Written over the last decade, these poems include memories of the author's early childhood in Malaysia, immigration to America, and travel throughout the world, and affirmations of motherhood and maturity in the New World. From her background as a Malaysian Chinese later assimilated into Western culture, she has emerged with her own voice, combining bittersweet laughter and realistic affirmation. This unique voice establishes her as an important poet. "Here are the lines of loss--of family, country, self--yet what is lost is found, and these poems probe a woman's many and changing truths in language that will deepen the vision of every reader. "--Alicia Ostriker
Lim is a professor in the English Department at the University of California, Santa Barbara. She has also taught internationally at the National University of Singapore, the National Institute Education of Nanyang Technological University, and was the Chair Professor at the University of Hong Kong where she also taught poetry and creative writing. She has authored several books of poems, short stories, and criticism, and serves as editor and co-editor of numerous scholarly works. Lim is a cross-genre writer, although she identifies herself as a poet.

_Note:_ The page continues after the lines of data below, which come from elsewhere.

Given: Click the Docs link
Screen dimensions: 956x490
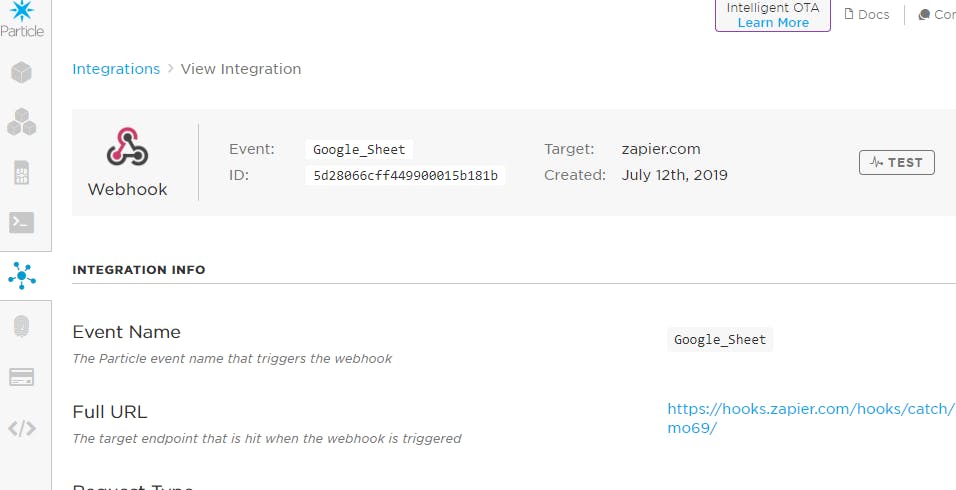Looking at the screenshot, I should 866,14.
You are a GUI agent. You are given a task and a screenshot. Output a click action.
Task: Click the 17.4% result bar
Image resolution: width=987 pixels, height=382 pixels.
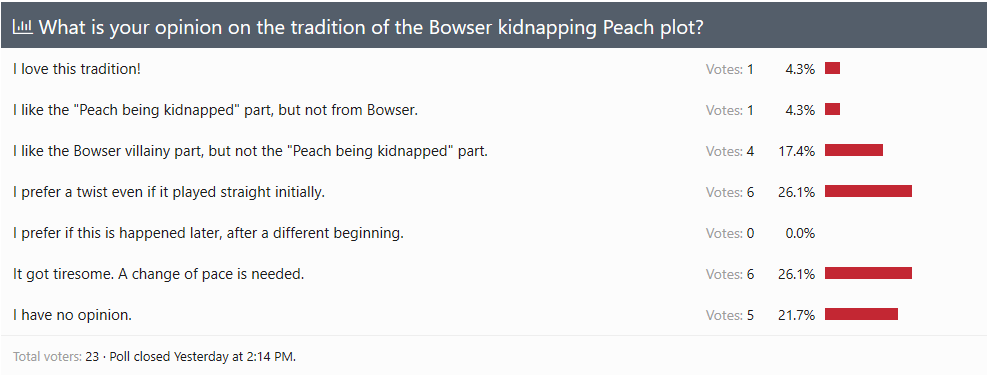click(854, 150)
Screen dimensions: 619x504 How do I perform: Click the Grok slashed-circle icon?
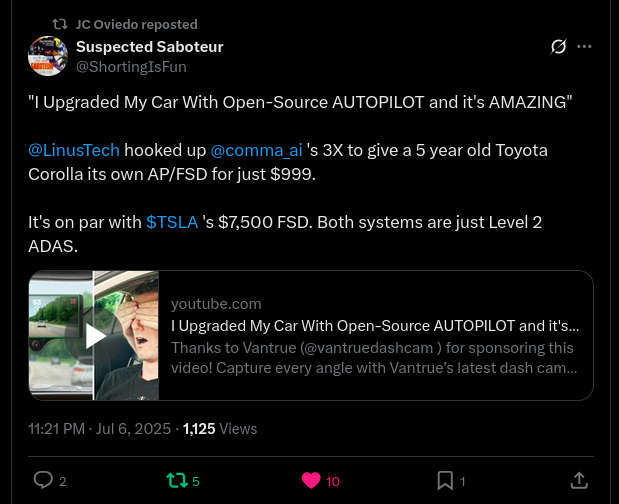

because the Pacific Ocean sweeps along the coastline because the water of the ocean is cold and because land is better than ocean
because I say we rather than they
because I live in California I have eaten fresh artichokes and jacaranda bloom in April and May
because my senses have caught up with my body my breath with the air it swallows my hunger with my mouth
because I walk barefoot in my house
because I have nursed my son at my breast because he is a strong American boy because I have seen his eyes redden when he is asked who he is because he answers I don’t know
because to have a son is to have a country because my son will bury me here because countries are in our blood and we bleed them
because it is late and too late to change my mind because it is time.
I think no one has ever said a word about this book, and I think the TIME. HAS. COME. The author’s musings as a child, mother, wife, immigrant, poet, and as a stranger encapsulate the mundane into something very striking and oddly relatable.